Image: Capture d'écran À leur réveil jeudi, les Australiens n’ont pas pu publier de liens renvoyant vers des articles d’actualité ni consulter les pages Facebook de médias locaux ou internationaux.

Facebook a bloqué jeudi en Australie le partage sur sa plateforme de nombreux contenus d’actualité, un geste aussitôt dénoncé qui risque d’entraîner une prolifération dans le pays des fausses informations circulant sur le réseau social.

« Facebook doit prendre en compte les implications de cette mesure draconienne, a aussitôt réagi la Fédération internationale des journalistes, non seulement sur ses utilisateurs qu’il prétend servir, mais aussi sur le droit du public à des informations précises et factuelles pendant une pandémie mondiale. »

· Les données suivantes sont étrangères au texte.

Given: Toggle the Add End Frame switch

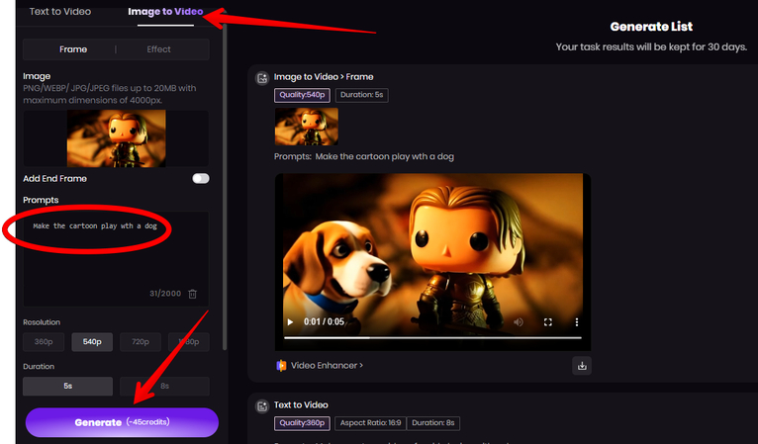Looking at the screenshot, I should 201,179.
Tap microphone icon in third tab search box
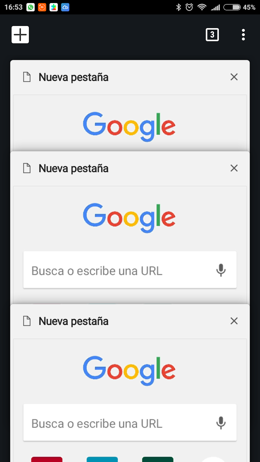 coord(221,423)
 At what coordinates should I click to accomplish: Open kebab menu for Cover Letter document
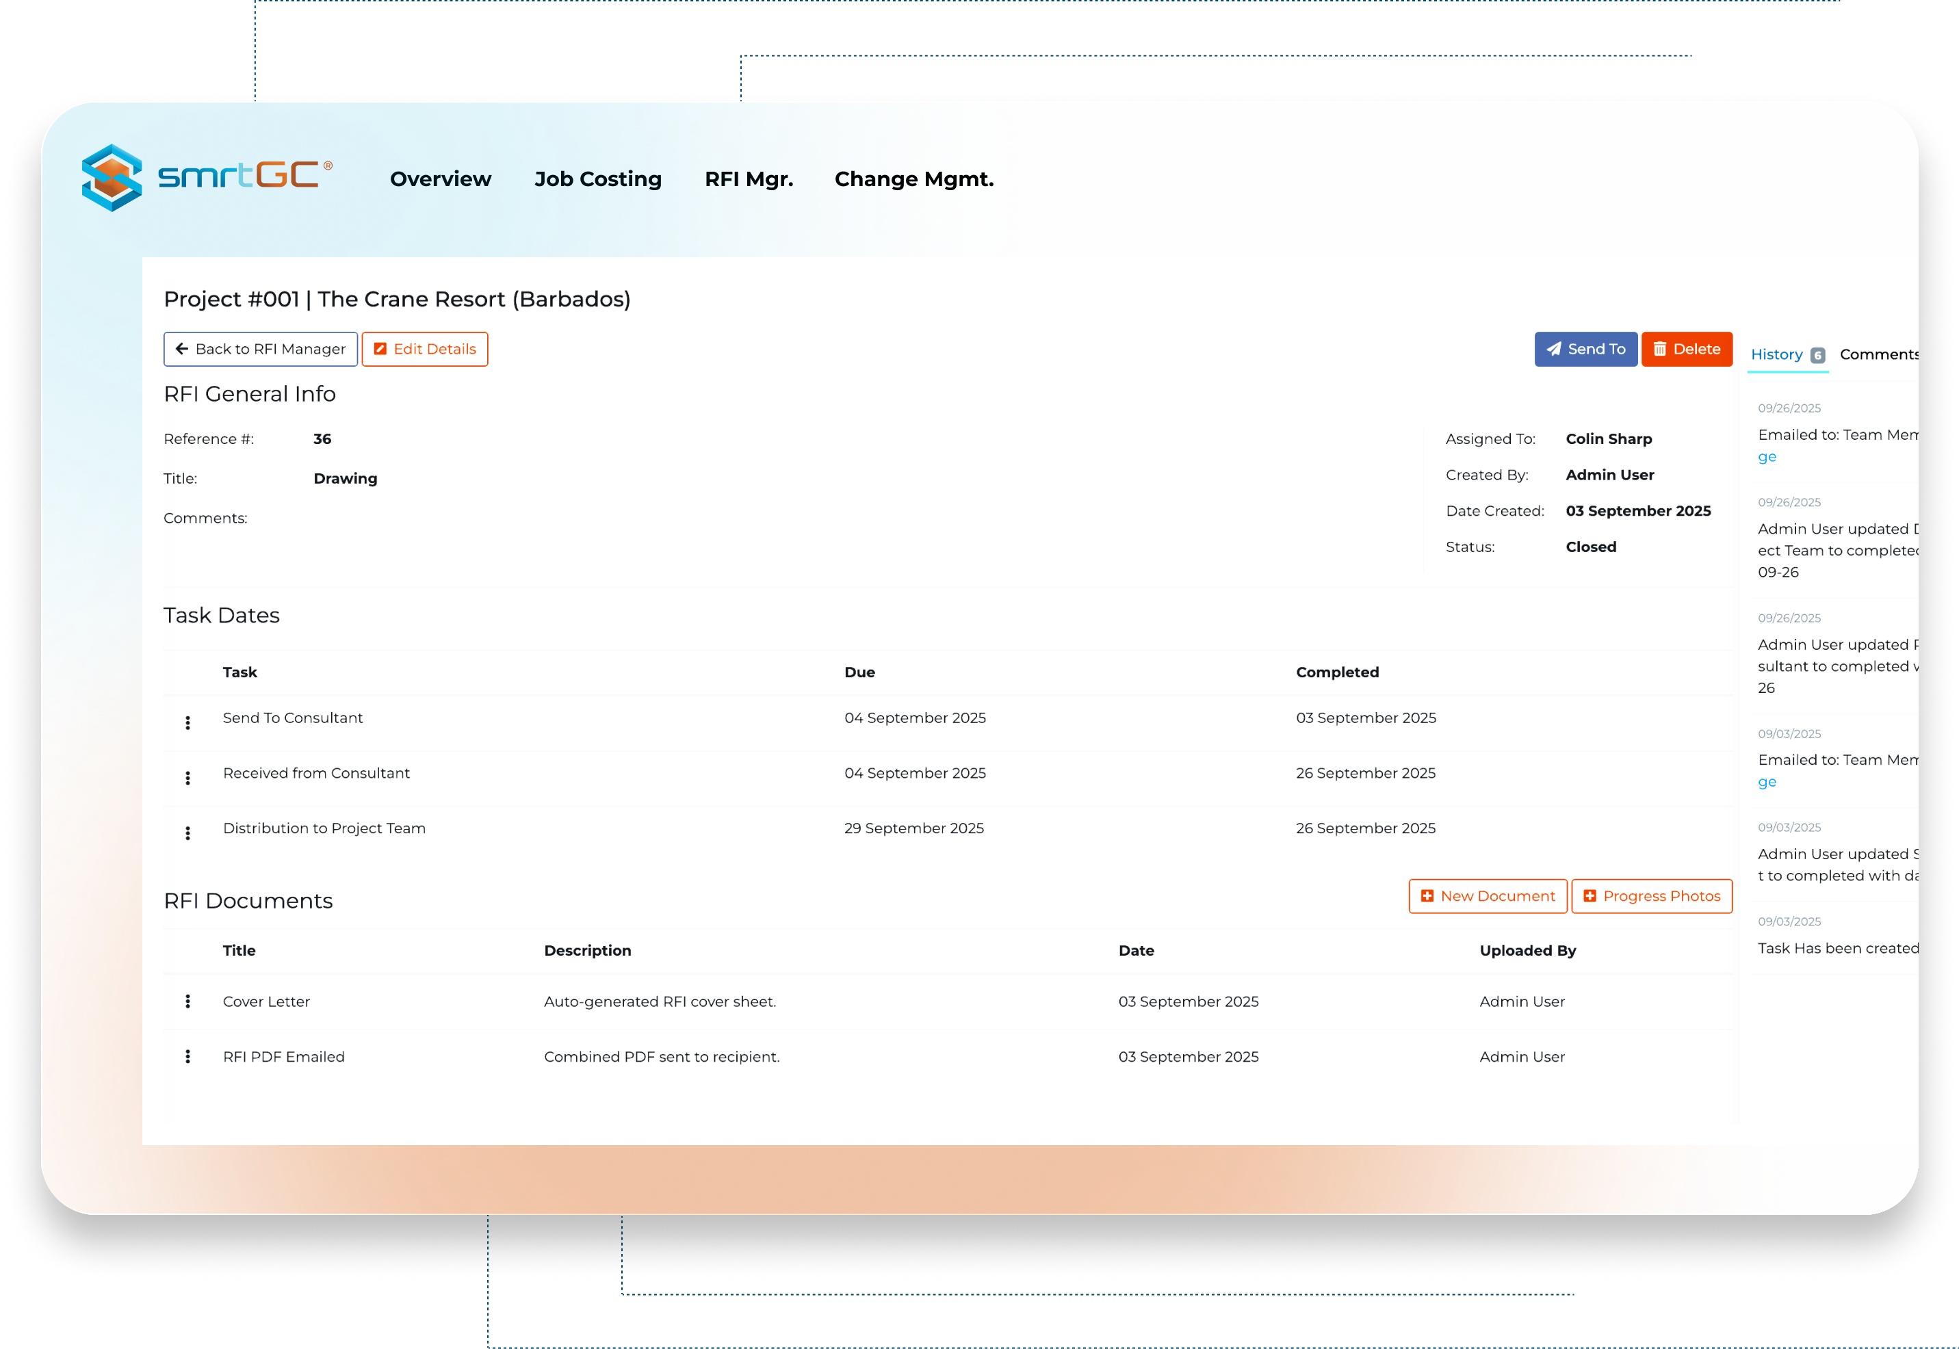(x=188, y=1002)
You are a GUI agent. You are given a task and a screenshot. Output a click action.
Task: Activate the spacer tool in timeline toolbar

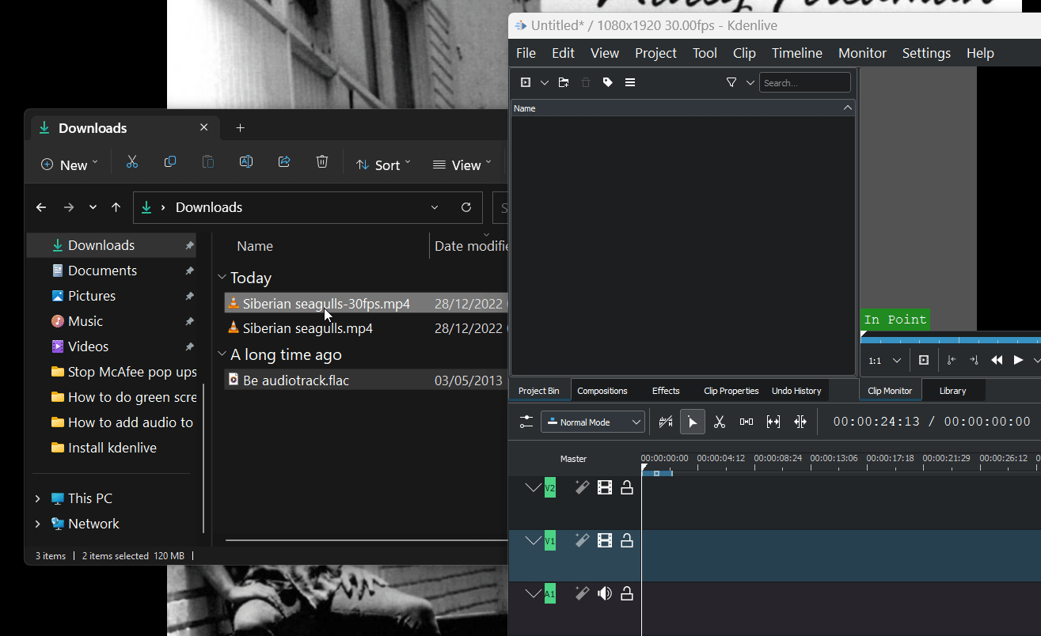747,422
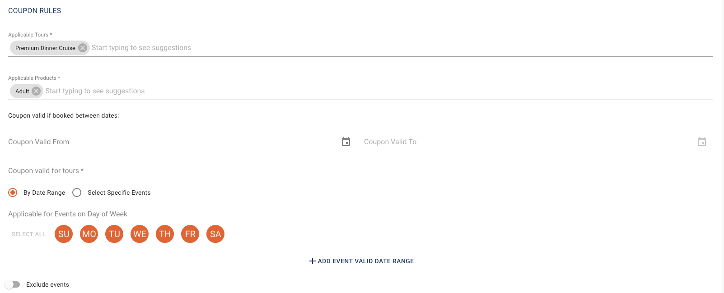Toggle the SA day circle
724x293 pixels.
[x=215, y=234]
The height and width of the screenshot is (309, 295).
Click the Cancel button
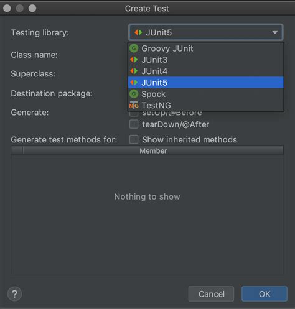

« En limitant les nouvelles indépendantes et produites par des professionnels en Australie, Facebook permet la promotion de théories complotistes, des adeptes [du mouvement conspirationniste] QAnon, des désinformations et des fausses nouvelles sur sa plateforme », a fustigé de son côté le président de l’Alliance australienne des médias, du divertissement et des arts, Marcus Strom.

À leur réveil jeudi, les Australiens n’ont pas pu publier de liens renvoyant vers des articles d’actualité ni consulter les pages Facebook de médias locaux ou internationaux. Et les personnes vivant à l’étranger n’avaient plus accès aux informations australiennes.

Le premier réseau social au monde a ainsi voulu riposter à un projet de loi du gouvernement australien qui vise à le contraindre, tout comme Google, à rémunérer les médias pour la reprise de leurs contenus. Cette mesure de représailles a rapidement suscité la colère de nombreux Australiens sur la plateforme.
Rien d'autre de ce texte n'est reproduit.